Thanks everyone for the responses. I'm definitely going with a pick up, but a kei truck wasn't something I thought of. I was thinking either a ranger or an S 10. Eventually I will have a larger payload...how much of a "range killer" would a trailer be? I mean I tow trailer with a bicycle now and I know it's not much more to pull once you get it going.

I'm going to research these suggestions some more and get back. Again, thank you everyone!


----------



## madderscience (Jun 28, 2008)

I have a 5x8 enclosed trailer I tow behind my EV. I also previously had a 4x8 open harbor fright trailer.

the harbor freight was quite light (about 300lbs) empty and towed entirely inside the draft of my car (a 2004 scion xb) and so towing was only about a 10% range penalty even at speed.

The 5x8x6' high enclosed trailer weighs about 1200lbs empty and is about a 30-40% range penalty at freeway speeds. Its about half again taller than my xb. a lower profile one would tow substantially easier.

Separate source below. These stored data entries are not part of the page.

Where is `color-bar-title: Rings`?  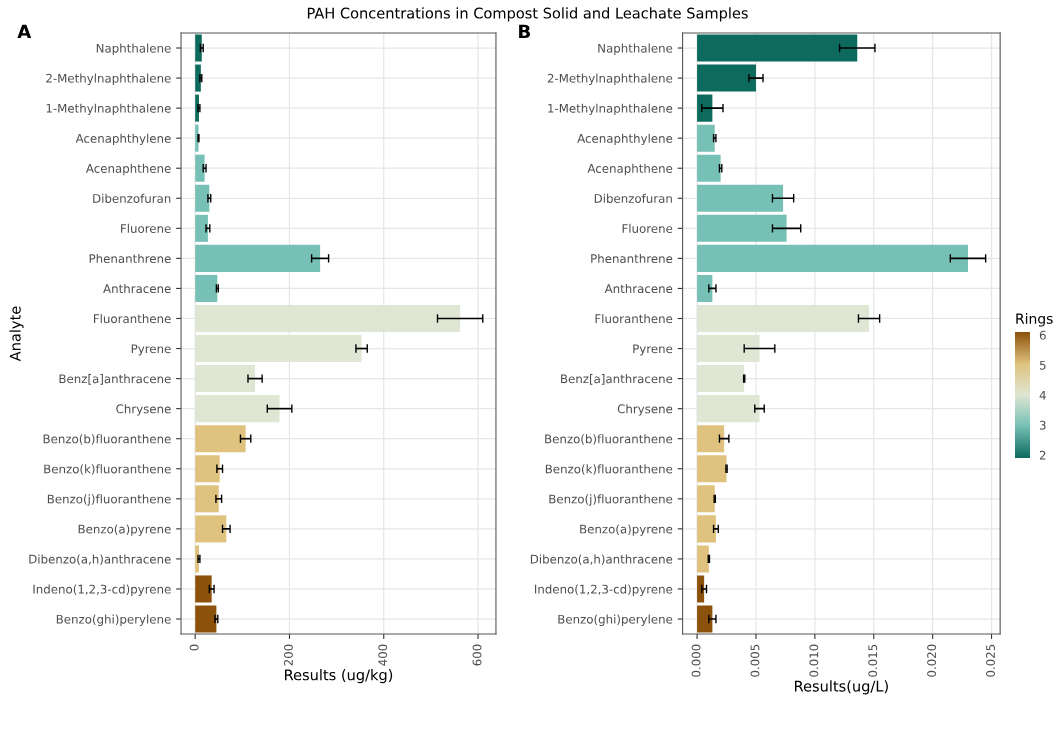
color-bar-title: Rings is located at coordinates (1034, 320). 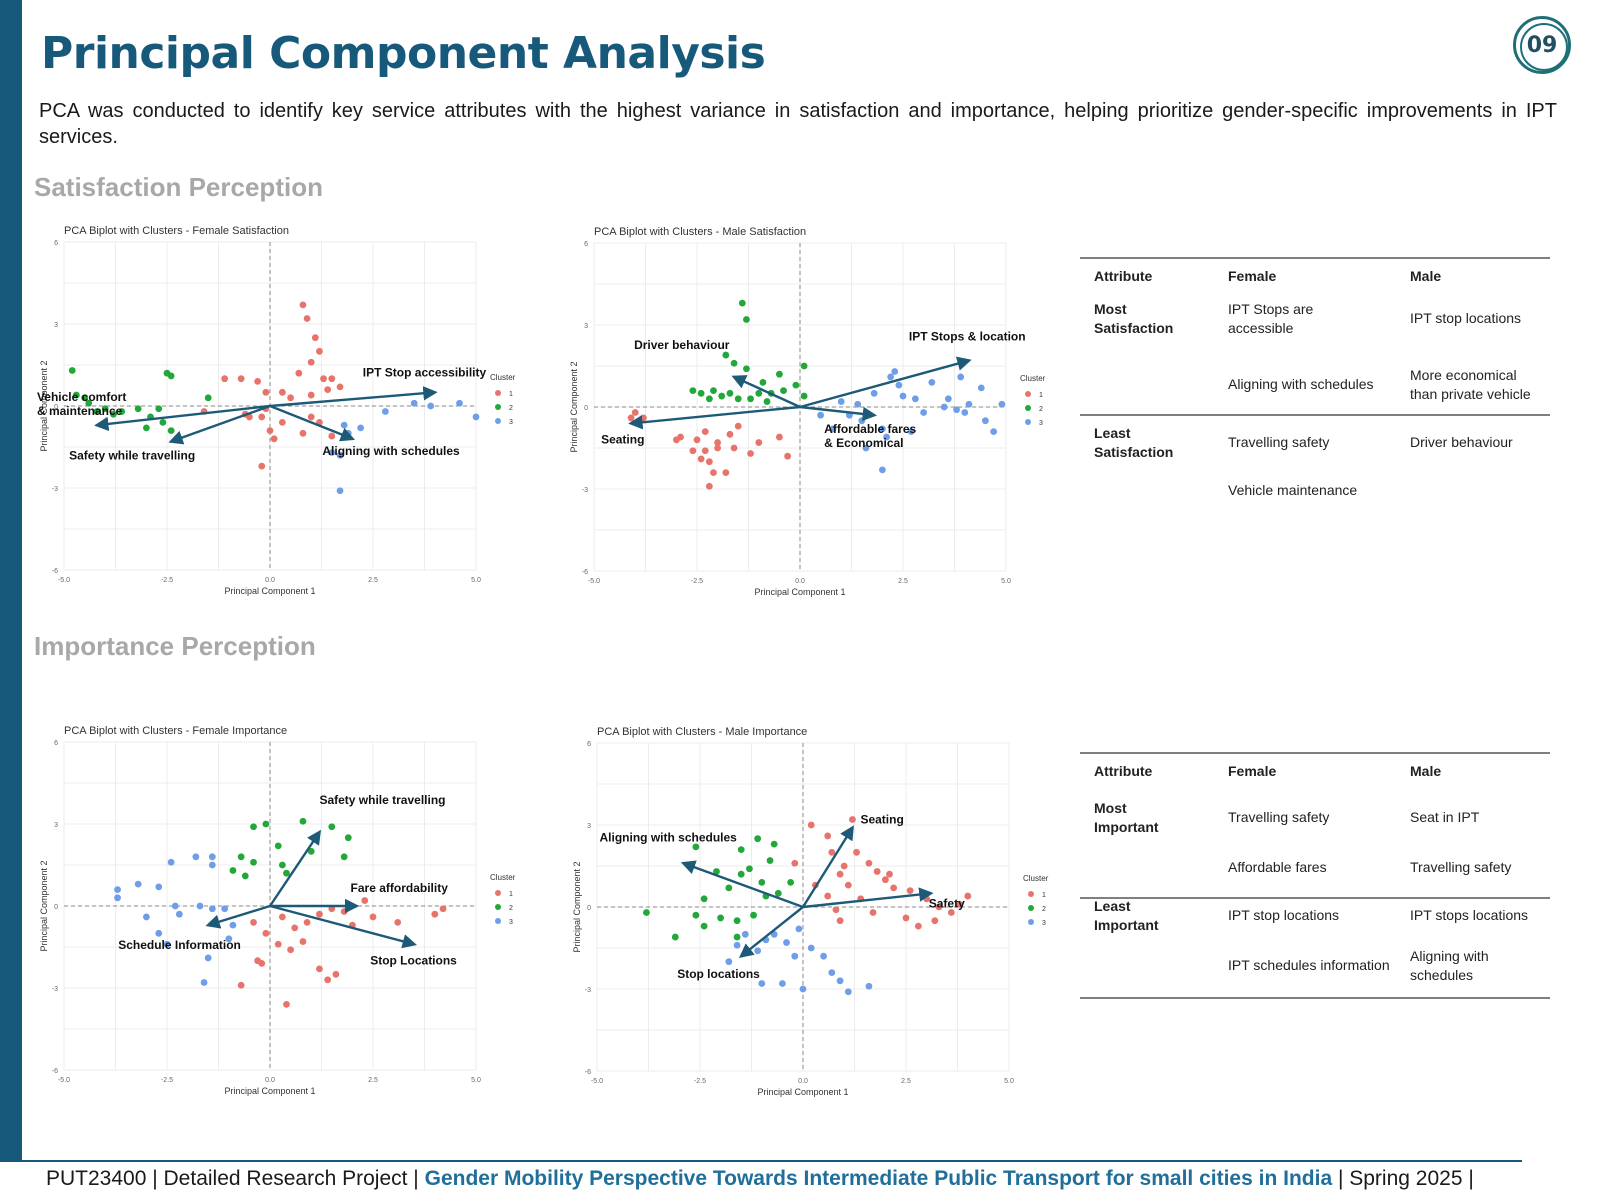 What do you see at coordinates (1466, 318) in the screenshot?
I see `table-cell: IPT stop locations` at bounding box center [1466, 318].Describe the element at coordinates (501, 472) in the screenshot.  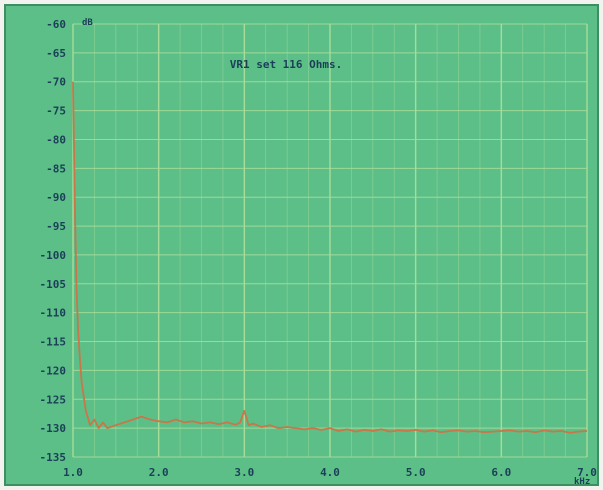
I see `x-tick-label: 6.0` at that location.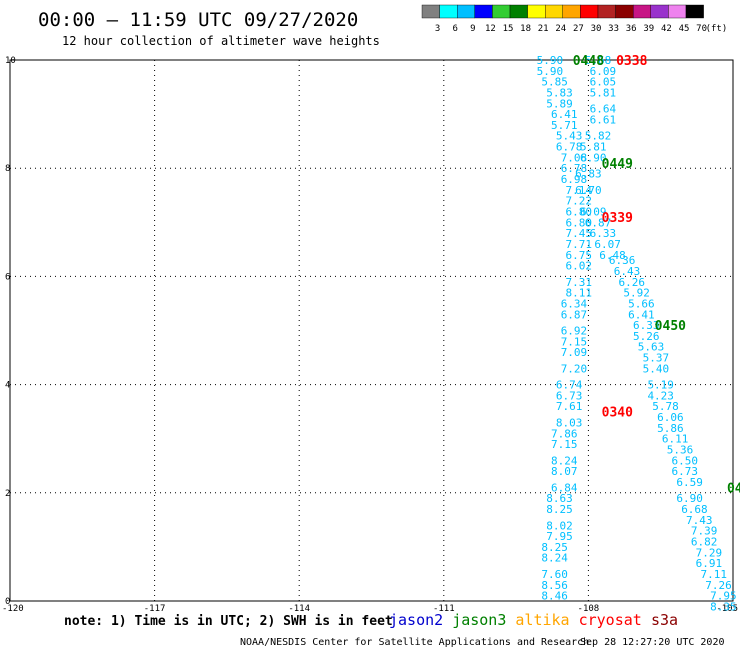  I want to click on pass-time-label: 0450, so click(670, 326).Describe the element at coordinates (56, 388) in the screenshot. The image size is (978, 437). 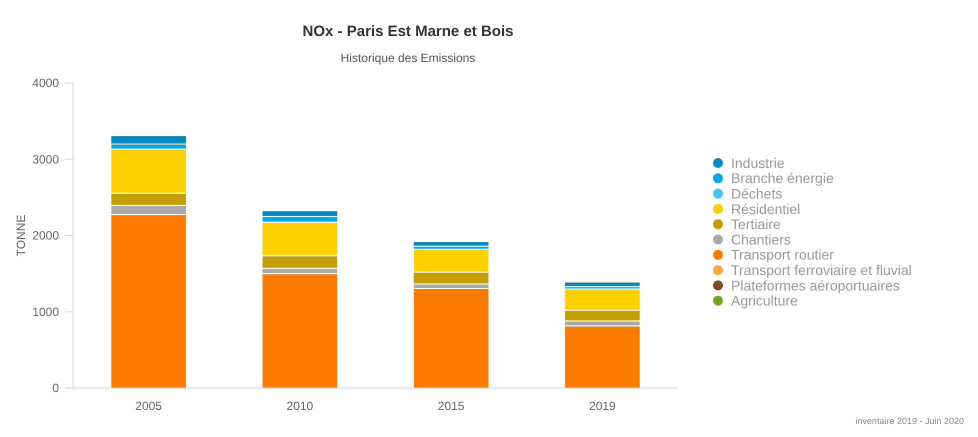
I see `y-tick-label: 0` at that location.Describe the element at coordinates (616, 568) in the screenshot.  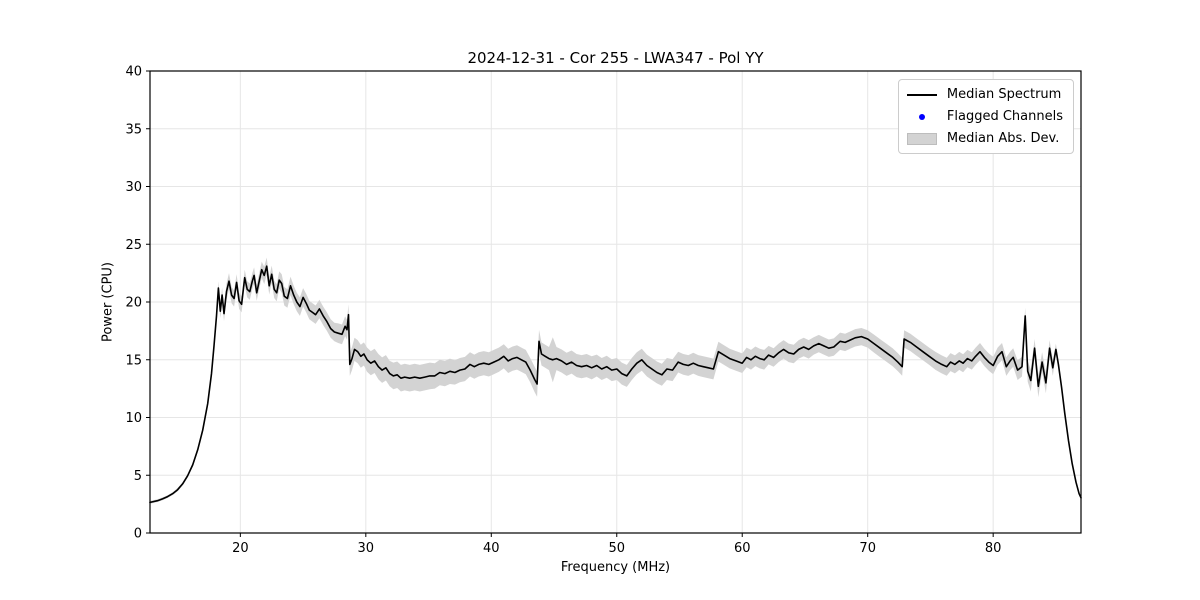
I see `x-axis-label: Frequency (MHz)` at that location.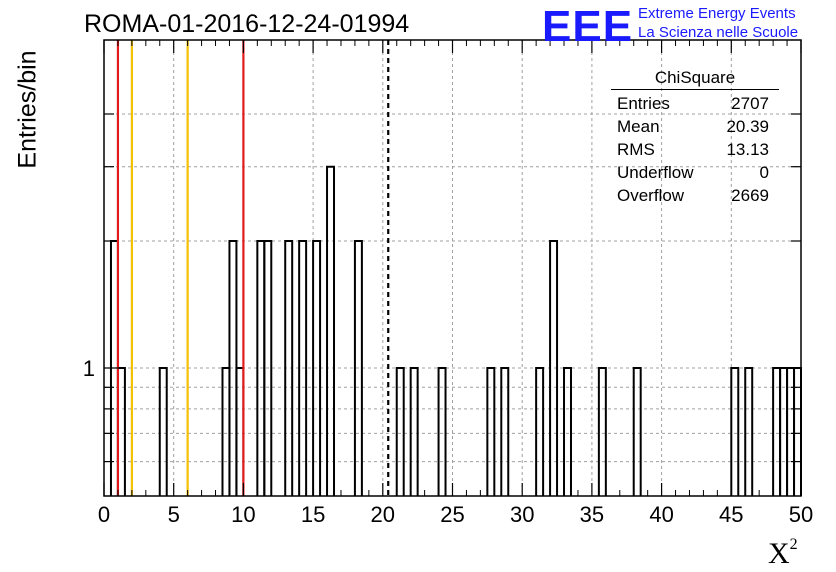 The image size is (836, 572). Describe the element at coordinates (522, 514) in the screenshot. I see `x-tick-label: 30` at that location.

You might keep eyes out for a factory ford ranger, and upgrade it with 1 or 2 leaf batteries. The trucks themselves are somewhat rare but do come on the market, and unless already upgraded don't cost much. A lot of owners of these vehicles are doing this.


----------



## dain254 (Oct 8, 2015)

I made this in Microsoft Paint a while back, I always though it would be cool to take a Miev and turn it into a little pickup. I've seen them go for $4k in nice shape - then just take a saw to it and get creative with sheet metal! Would easily haul your 300lbs of gear and get your 60 miles.


----------



## rmay635703 (Oct 23, 2008)

Get a Miles zx40st

It's already got most everything you want just need to fix it up
Usually a $500 ish street legal vehicle on a good day and AC powered.


----------



## brian_ (Feb 7, 2017)

At least the i-MiEV is rear-wheel-drive, as is the Smart ForTwo. The idea of filling the back of a small car with a massive battery then putting a motor on only the front wheels (as with most production EV versions of conventional cars, and even the designed-as-EV Leaf) seems bizarre to me. It gets worse when cargo and rear-seat passengers are added.


----------